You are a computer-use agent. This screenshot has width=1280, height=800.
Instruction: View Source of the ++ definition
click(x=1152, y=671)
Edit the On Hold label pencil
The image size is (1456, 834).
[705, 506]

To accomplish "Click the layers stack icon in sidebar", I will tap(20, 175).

====================

What you are asked to do:
Offset every coordinate in the answers by +5 and reproduce all lines of the material above, requests included.

Result for this task:
You are a computer-use agent. This screenshot has width=1280, height=800.
Instruction: View Source of the ++ definition
click(x=1157, y=676)
Edit the On Hold label pencil
The image size is (1456, 834).
[710, 511]

To accomplish "Click the layers stack icon in sidebar", I will tap(25, 180).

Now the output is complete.